(Acción requerida) Cita literalmente el pasaje del texto sobre el requisito de catalán que va desde "SI no lo han" hasta "a la convocatoria.".

(Fragmento del documento)
# # # # #

SI no lo han visto todavía, merece la pena que traten de encontrar el vídeo protagonizado por una enfermera gaditana contratada por el hospital Vall d’Hebron de Barcelona. En su lugar de trabajo y con el uniforme reglamentario, la individua echó sapos y culebras sobre uno de los requisitos de la oposición de su especialidad lanzada por el Departament de Salut de Catalunya. “¡Exigen el puto C1 de catalán!”, se desgañitaba entre aspavientos la sanitaria, mientras esgrimía un ejemplar de las bases de la oferta pública de empleo. Con lo que no contaba la mengana era con que una de las dos compañeras que se había procurado como atrezzo le iba a descuajeringar sus minutos de gloria catalanofóbica. Se trataba, en concreto, y me hace muy feliz subrayarlo, de una enfermera donostiarra que se arrancó a hablar catalán y que animó a aprenderlo a cualquiera que quisiera presentarse a la convocatoria.

Además de arruinar el vídeo rancio de la chiquilicuatre, nuestra paisana fue portadora de un mensaje pleno de tolerancia y empatía. Manda muchas narices que haya quien cuestione el derecho a recibir atención sanitaria –o cualquier otra– en la lengua propia. Lo triste es que algo tan básico resulte revolucionario, cuando no dejamos de ver que partidos políticos, sindicatos y tribunales de Justicia de varios niveles ya no disimulan y promueven abiertamente una cruzada contra el requisito de solicitar el conocimiento del idioma autóctono a personal en nómina de la Administración que debe dar servicio a ciudadanas y ciudadanos que se sienten más cómodos expresándose en catalán, gallego o, como es nuestro caso, euskera.

# # # # #

(Datos)
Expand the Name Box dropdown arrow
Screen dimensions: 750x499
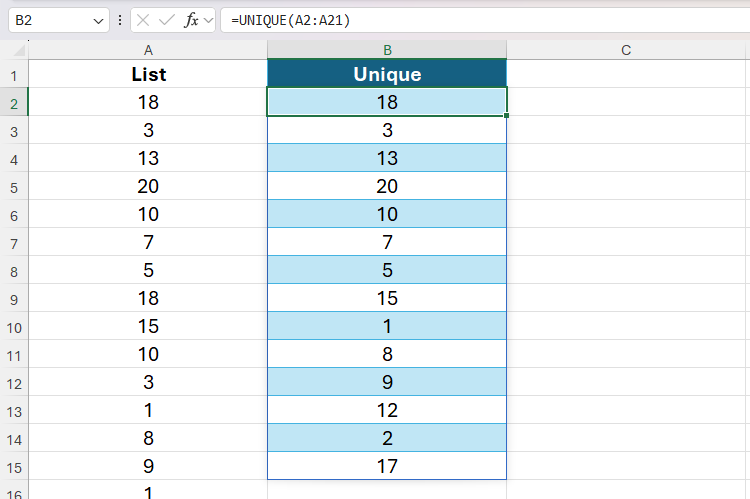pyautogui.click(x=98, y=20)
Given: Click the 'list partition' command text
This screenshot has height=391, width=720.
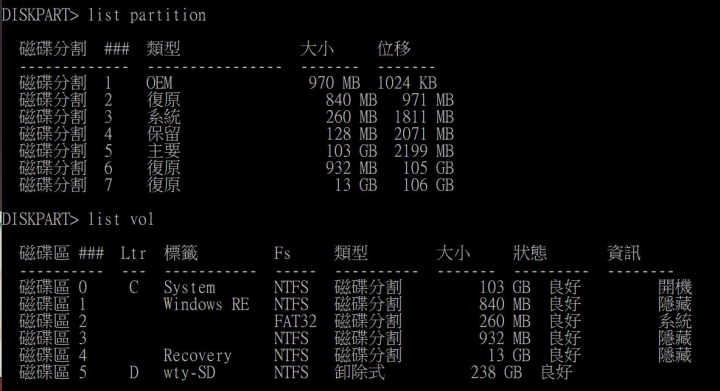Looking at the screenshot, I should pos(147,16).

# # # # #

(Solución)
SI no lo han visto todavía, merece la pena que traten de encontrar el vídeo protagonizado por una enfermera gaditana contratada por el hospital Vall d’Hebron de Barcelona. En su lugar de trabajo y con el uniforme reglamentario, la individua echó sapos y culebras sobre uno de los requisitos de la oposición de su especialidad lanzada por el Departament de Salut de Catalunya. “¡Exigen el puto C1 de catalán!”, se desgañitaba entre aspavientos la sanitaria, mientras esgrimía un ejemplar de las bases de la oferta pública de empleo. Con lo que no contaba la mengana era con que una de las dos compañeras que se había procurado como atrezzo le iba a descuajeringar sus minutos de gloria catalanofóbica. Se trataba, en concreto, y me hace muy feliz subrayarlo, de una enfermera donostiarra que se arrancó a hablar catalán y que animó a aprenderlo a cualquiera que quisiera presentarse a la convocatoria.